Excerpted passage: Begin

= Root fracture =

Root fracture of the tooth is a dentine cementum fracture involving the pulp.

Traumatic root fracture occurs most often in the middle third of the roots of fully erupted and fully formed teeth. However, root treated teeth are more susceptible to root fracture, as this involves removing root dentine, thereby weakening the tooth.

Objectives of the treatment is to reposition the coronal fragments to allow revascularisation of the tooth, therefore maintaining aesthetics and functional integrity.

== Vertical root fracture ==
Vertical Root Fractures are longitudinally orientated fractures of the root. They extend from the root canal to the periodontium. They are usually seen in root filled teeth, however they can also be seen in non-restored teeth.

The fractures can involve the whole length of the root or only a section of it. When un-recognised they lead to frustration and inappropriate endodontic therapy. The time between a root filling and a fracture is around 39 months, but they can occur during the treatment.

Diagnosis is tricky as there as signs and symptoms are frequently delayed and no single clinical feature indicates a root fracture is present.

=== Signs and symptoms ===
They often present with discomfort/soreness which may be associated with an infection. Pain is usually mild to moderate in its intensity. Patients may also report a pain on biting.

Another characteristic feature is the repetitive and frequent dislodgement of an apparently well-fitting post.

=== Predisposing factors ===

- Root Canal Anatomy: Roots narrower in mesio-distal dimension are more susceptible to fracture.

Excerpted passage: End
Available data: Begin

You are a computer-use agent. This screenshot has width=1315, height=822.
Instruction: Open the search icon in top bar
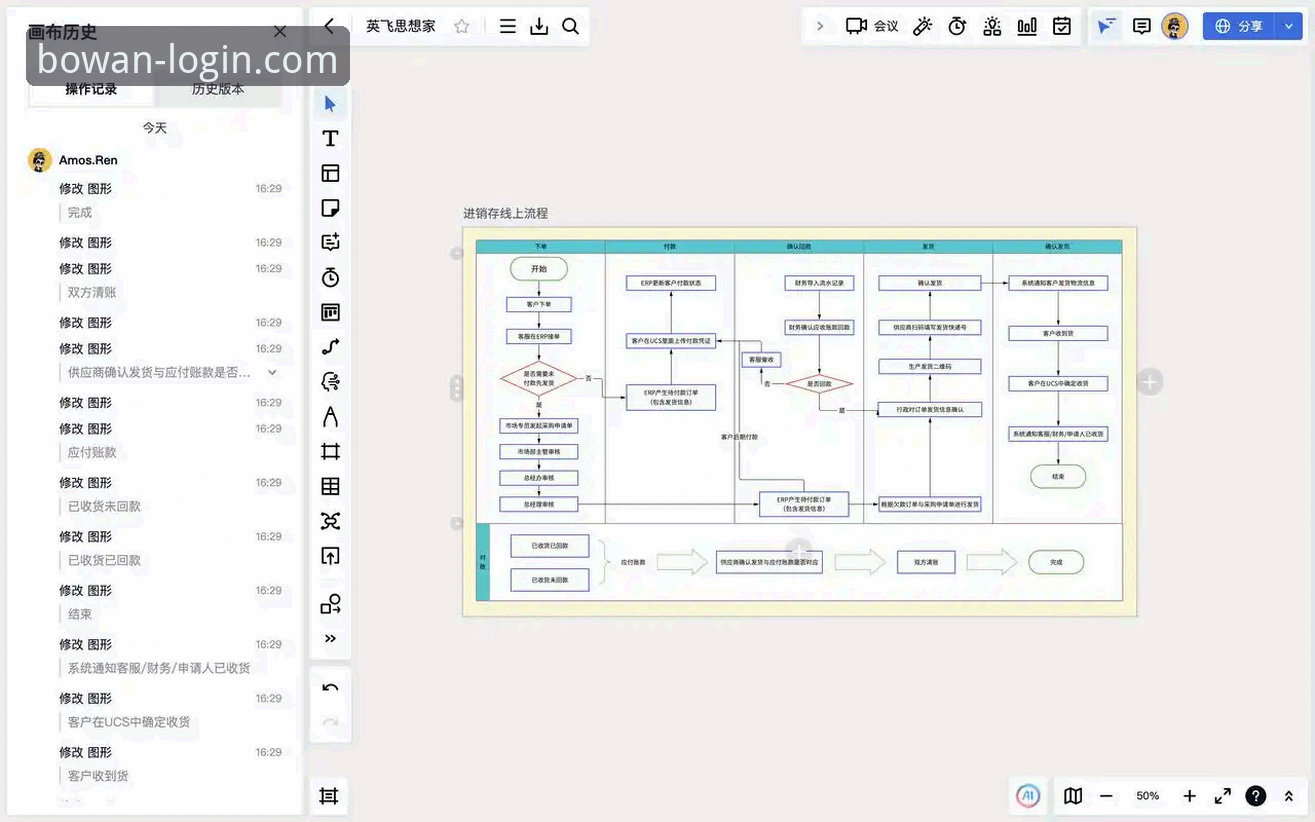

Available data: End

- Task statement
Answer these questions using the text on root fracture above.
1. In which part of the roots does traumatic root fracture occur most often?
2. About how long is the time between a root filling and a vertical root fracture?
3. What characteristic feature involving a post does the text describe?

- Response
1. In the middle third of the roots of fully erupted and fully formed teeth.
2. Around 39 months.
3. Repetitive and frequent dislodgement of an apparently well-fitting post.